### Consigne écrite 1
Changez « pont-levis » en « portail » dans l'extrait à lire, puis recopiez tout le passage depuis « Il était entre » jusqu'à « Personne ne passera... » avec ce remplacement.

··· Extrait à lire ···

Mes cahiers rouges au temps de la Commune
POURQUOI DELESCLUZE MARCHA-T-IL A LA MORT?
à la porte de Vincennes
Pourquoi Delescluze, le soir du jeudi 25 mai, quitta-t-il la mairie du onzième arrondissement pour aller se faire tuer, volontairement, sur la barricade qui barrait, au Château-d’Eau, le boulevard Voltaire?
Aux premières heures de l’après-midi de ce même jour, Delescluze, accompagné de plusieurs membres de la Commune, s’était rendu à la porte de Vincennes. Il s’agissait de tenter une démarche près des autorités militaires allemandes, en vue d’un armistice ou d’une proposition quelconque à transmettre au gouvernement de Versailles.
Cet incident est resté assez obscur.
Au nombre des membres de la Commune qui accompagnaient le délégué à la Guerre, était Georges Arnold.
C’est d’Arnold que je tiens le récit suivant:
Dans la matinée du jeudi—me raconta Arnold—je reçus, à la mairie du onzième, la visite d’un de mes parents, commerçant, installé boulevard Voltaire, qui me dit connaître quelqu’un qui se chargerait d’obtenir, par l’entremise des Prussiens, l’acceptation par le gouvernement de Versailles de la cessation des hostilités, à certaines conditions à débattre.
Après quelques minutes de conversation, mon parent sortit. Peu après il me mettait en présence de l’intermédiaire.
Je fis part, sans tarder, de la situation à mes collègues de la Commune, qui étaient encore une vingtaine présents à la mairie.
La proposition fut acceptée. Il fut convenu que la délégation, accompagnant l’intermédiaire—passé au rôle de parlementaire—serait composée de Delescluze, Vaillant, Vermorel, et de moi-même.[229]
Nous nous rendrions à la porte de Vincennes, et, après l’avoir franchie, nous prendrions, d’accord avec l’homme qui se faisait fort de mener à bien les pourparlers, toutes dispositions pour remplir notre mission.
Nous partîmes, suivis d’un détachement de fédérés recrutés sur la place Voltaire.
Delescluze était, selon son habitude, en costume civil, chapeau haut-de-forme, pardessus gris, écharpe rouge sous la redingote. Je portais l’uniforme de chef du 164e bataillon. Mes collègues portaient l’écharpe rouge apparente, en sautoir, et, à la boutonnière, la rosette rouge frangée d’or.
Le chemin de la mairie à la porte de Vincennes se fit sans incident.
Il n’en fut pas de même quand nous fûmes à la porte.
Il était entre deux et trois heures quand nous y arrivâmes.
Les gardes de service, quand nous voulûmes franchir le pont-levis, nous barrèrent nettement le passage.
Et comme nous montrions nos écharpes de membres de la Commune.
—Non. Vous ne passerez pas!... Personne ne passera...
Delescluze se nomma.
—Non. Vous ne passerez pas.
Encore une fois, Delescluze protesta:
—Mais je suis le citoyen Delescluze, délégué à la Guerre...
—Personne ne sortira d’ici.

··· Données de travail ···

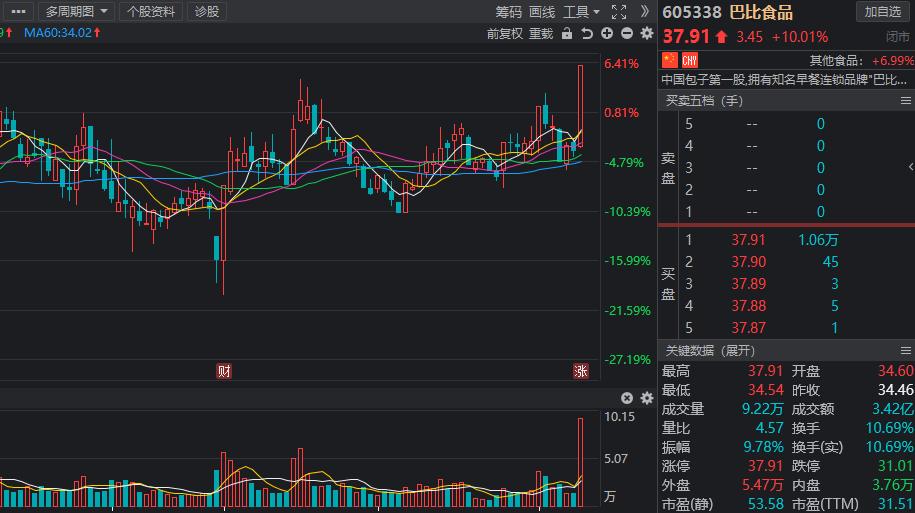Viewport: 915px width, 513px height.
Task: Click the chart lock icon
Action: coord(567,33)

···
··· Données de travail ···

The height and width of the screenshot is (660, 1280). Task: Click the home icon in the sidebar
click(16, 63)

···

### Consigne écrite 2
Recopiez sans rien modifier les enregistrements, tout depuis la ligne contenant « Viewport: 915px width, 513px height. » jusqu'à la ligne contenant « Action: coord(567,33) », ces deux lignes comprises. Ne mettez pas les images dans la réponse.

### Corrigé 1
Il était entre deux et trois heures quand nous y arrivâmes.
Les gardes de service, quand nous voulûmes franchir le portail, nous barrèrent nettement le passage.
Et comme nous montrions nos écharpes de membres de la Commune.
—Non. Vous ne passerez pas!... Personne ne passera...

### Corrigé 2
Viewport: 915px width, 513px height.
Task: Click the chart lock icon
Action: coord(567,33)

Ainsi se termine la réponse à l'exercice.